### Action item
Where does the word "computer" show up in the data? Please find each such line and copy it.

════

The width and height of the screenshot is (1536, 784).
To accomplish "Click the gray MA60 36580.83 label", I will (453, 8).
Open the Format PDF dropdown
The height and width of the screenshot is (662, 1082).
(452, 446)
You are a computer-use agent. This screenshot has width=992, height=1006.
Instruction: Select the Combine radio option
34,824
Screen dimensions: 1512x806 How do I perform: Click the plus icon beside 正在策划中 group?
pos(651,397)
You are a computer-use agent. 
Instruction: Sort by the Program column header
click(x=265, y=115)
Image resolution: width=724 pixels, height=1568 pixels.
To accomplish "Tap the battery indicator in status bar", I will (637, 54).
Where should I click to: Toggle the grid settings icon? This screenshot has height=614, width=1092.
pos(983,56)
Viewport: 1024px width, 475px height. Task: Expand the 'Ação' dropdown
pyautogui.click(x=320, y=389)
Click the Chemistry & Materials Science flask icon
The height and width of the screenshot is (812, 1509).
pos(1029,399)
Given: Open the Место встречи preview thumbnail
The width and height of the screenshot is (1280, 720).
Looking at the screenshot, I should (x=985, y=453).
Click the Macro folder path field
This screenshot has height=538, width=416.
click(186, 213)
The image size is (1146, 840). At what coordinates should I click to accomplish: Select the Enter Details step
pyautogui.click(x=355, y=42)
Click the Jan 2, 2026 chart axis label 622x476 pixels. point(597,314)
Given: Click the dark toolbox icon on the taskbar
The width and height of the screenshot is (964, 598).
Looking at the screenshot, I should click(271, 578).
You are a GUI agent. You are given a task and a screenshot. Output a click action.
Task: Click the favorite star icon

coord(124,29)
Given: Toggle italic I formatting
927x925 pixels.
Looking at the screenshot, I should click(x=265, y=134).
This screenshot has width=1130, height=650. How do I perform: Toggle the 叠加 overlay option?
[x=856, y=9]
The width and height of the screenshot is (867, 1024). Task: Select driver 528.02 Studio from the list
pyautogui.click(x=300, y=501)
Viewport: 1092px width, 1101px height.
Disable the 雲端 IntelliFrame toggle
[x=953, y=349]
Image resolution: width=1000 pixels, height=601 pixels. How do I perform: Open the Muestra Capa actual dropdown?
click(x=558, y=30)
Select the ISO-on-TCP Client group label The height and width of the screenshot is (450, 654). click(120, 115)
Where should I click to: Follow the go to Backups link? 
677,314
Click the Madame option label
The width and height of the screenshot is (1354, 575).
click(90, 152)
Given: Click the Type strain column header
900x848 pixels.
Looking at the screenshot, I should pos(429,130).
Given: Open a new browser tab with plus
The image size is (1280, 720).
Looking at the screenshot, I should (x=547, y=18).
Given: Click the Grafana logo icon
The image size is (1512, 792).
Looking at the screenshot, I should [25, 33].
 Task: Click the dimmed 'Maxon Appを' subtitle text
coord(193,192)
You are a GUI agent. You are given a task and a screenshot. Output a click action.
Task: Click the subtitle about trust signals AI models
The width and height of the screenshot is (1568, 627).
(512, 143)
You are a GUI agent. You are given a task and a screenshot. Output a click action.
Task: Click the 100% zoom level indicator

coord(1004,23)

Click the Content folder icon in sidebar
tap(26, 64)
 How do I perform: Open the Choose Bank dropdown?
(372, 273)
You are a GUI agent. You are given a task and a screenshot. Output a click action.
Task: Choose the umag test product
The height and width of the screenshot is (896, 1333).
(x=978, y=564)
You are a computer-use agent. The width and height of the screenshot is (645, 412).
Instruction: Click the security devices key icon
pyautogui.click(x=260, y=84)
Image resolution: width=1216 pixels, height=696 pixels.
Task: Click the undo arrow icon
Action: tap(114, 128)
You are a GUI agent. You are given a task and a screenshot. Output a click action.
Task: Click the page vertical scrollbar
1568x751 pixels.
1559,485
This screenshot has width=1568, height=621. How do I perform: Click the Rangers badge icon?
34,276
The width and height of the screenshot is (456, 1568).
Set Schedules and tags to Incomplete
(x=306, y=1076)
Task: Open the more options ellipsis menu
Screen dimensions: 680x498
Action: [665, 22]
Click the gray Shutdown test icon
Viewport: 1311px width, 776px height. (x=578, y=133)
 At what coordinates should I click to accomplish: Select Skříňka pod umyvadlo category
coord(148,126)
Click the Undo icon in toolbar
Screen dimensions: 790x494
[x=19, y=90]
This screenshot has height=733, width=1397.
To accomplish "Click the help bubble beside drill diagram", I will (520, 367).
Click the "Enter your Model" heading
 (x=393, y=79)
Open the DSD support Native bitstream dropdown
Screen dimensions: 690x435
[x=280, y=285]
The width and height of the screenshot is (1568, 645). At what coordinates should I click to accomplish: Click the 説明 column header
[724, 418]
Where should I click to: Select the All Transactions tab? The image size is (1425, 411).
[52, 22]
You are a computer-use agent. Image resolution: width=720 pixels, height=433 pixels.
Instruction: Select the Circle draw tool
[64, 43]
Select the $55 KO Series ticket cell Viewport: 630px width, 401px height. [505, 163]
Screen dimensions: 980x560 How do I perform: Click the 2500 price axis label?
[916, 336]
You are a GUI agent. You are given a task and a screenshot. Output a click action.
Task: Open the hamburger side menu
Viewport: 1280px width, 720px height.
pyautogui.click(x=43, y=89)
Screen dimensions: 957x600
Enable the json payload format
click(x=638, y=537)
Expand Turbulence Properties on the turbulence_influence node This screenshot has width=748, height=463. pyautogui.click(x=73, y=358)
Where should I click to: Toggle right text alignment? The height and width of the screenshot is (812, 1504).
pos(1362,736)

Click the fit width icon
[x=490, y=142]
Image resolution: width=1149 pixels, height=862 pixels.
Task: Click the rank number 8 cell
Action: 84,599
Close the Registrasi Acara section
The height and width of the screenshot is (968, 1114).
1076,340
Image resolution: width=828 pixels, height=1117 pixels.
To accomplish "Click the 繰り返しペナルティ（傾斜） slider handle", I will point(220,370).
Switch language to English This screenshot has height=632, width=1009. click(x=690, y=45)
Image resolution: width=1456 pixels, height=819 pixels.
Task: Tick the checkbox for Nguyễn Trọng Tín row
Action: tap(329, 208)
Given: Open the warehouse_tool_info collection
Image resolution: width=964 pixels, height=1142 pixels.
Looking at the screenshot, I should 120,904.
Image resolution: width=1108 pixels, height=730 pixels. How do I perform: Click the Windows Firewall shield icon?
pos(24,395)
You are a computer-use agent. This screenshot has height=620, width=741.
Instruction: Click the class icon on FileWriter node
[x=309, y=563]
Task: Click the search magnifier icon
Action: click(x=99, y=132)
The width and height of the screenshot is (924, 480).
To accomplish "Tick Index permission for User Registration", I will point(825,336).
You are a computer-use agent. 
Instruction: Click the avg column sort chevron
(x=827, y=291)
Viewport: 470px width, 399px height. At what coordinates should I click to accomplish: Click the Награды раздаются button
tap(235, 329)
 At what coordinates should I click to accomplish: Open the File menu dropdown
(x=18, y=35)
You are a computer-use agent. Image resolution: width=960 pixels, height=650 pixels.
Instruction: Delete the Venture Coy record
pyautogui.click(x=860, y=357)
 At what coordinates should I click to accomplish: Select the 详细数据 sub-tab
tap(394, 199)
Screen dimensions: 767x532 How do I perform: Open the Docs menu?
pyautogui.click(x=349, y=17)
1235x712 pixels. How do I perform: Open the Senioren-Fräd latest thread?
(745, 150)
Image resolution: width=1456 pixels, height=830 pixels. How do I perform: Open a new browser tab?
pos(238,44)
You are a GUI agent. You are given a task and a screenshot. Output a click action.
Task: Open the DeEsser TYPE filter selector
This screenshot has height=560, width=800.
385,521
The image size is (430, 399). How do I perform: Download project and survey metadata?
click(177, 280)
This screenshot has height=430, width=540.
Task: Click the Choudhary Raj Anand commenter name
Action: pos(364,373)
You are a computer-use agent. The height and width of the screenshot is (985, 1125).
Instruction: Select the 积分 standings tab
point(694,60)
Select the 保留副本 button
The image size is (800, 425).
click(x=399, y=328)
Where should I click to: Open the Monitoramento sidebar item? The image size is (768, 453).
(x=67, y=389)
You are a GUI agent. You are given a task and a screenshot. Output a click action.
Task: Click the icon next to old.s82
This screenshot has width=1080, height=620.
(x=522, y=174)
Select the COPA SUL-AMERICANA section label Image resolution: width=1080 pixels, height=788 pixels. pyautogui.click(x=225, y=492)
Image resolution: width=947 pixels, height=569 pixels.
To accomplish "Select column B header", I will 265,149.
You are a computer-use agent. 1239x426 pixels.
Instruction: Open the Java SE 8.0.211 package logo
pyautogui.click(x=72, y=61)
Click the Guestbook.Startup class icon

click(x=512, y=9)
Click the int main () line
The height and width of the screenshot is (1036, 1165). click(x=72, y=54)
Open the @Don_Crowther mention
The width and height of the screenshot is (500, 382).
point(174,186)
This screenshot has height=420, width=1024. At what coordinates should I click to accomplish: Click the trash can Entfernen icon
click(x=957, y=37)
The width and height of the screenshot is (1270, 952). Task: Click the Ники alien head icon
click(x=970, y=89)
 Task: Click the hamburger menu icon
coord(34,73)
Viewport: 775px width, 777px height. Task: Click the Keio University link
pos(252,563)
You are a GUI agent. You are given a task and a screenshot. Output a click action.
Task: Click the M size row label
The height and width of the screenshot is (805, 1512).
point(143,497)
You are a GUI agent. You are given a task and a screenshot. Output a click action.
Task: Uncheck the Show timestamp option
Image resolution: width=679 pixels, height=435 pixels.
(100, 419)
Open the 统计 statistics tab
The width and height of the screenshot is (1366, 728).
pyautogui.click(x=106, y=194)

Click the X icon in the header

════

### Your solution
You are a computer-use agent. This screenshot has width=992, height=1006.
You are a computer-use agent. 
You are a computer-use agent. The width and height of the screenshot is (645, 412).
You are a computer-use agent. Image resolution: width=720 pixels, height=433 pixels.
You are a computer-use agent. This screenshot has height=620, width=741.
You are a computer-use agent. 
You are a computer-use agent. Image resolution: width=960 pixels, height=650 pixels.
You are a computer-use agent. The height and width of the screenshot is (985, 1125).
You are a computer-use agent. 1239x426 pixels.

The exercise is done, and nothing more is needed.